Supplied material:
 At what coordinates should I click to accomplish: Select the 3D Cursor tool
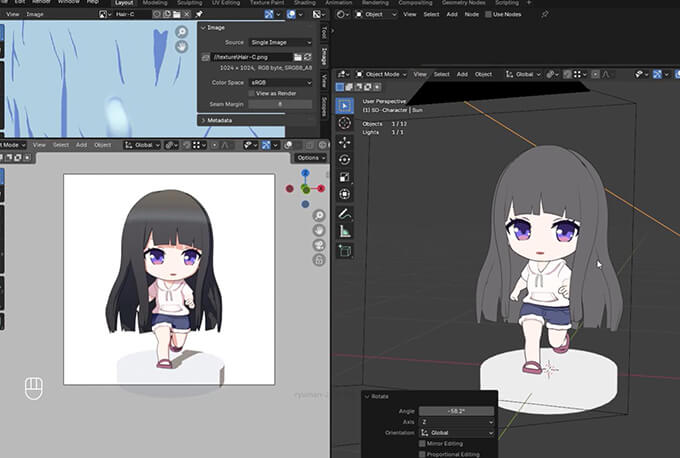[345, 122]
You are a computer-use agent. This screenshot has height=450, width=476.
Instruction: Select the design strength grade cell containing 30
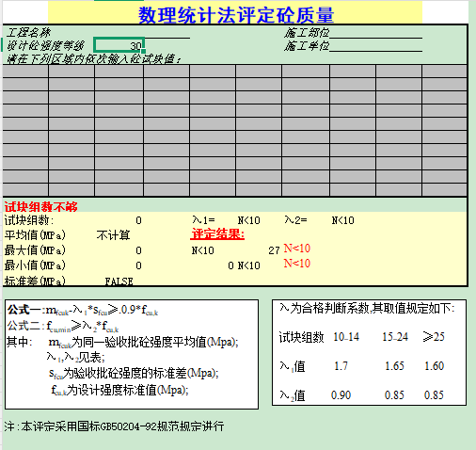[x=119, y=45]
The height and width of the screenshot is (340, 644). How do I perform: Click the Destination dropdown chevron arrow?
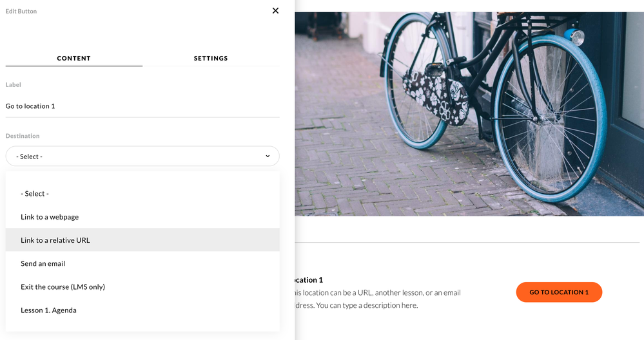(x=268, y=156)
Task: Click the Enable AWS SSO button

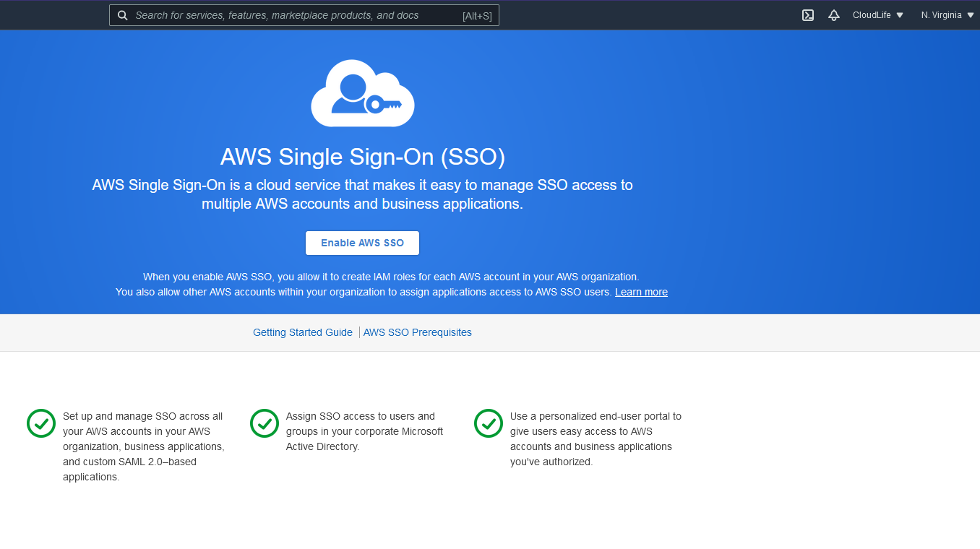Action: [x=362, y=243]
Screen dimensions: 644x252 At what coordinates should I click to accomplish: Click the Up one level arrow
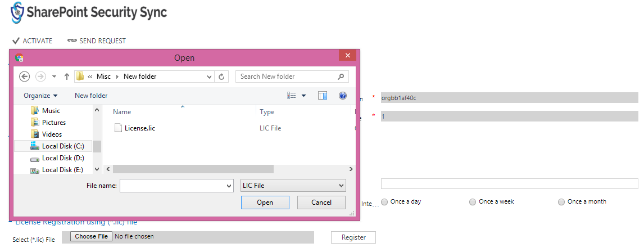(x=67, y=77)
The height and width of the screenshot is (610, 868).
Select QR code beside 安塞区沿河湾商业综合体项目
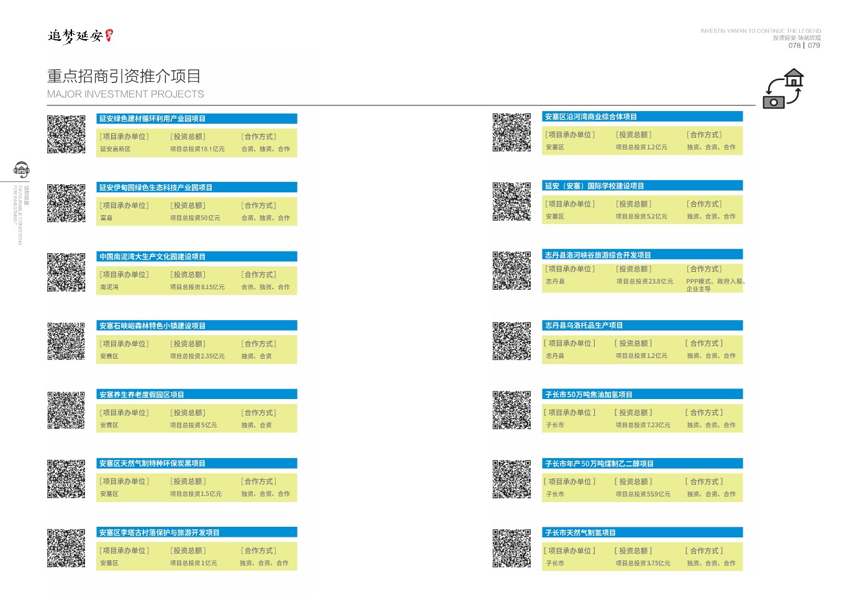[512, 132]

---

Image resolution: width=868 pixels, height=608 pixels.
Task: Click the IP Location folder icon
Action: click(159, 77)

Problem requirements:
In the listing above, find the line with "Task: Click the Enable AWS SSO button" and the line with "The height and width of the screenshot is (610, 868).". Set down exactly those lines and everything between them, skipping pictures.

Exercise response:
Task: Click the Enable AWS SSO button

Action: [x=362, y=243]
Screen dimensions: 644x252 At what coordinates should I click to accomplish: Click the Up one level arrow
(x=67, y=77)
The height and width of the screenshot is (610, 868).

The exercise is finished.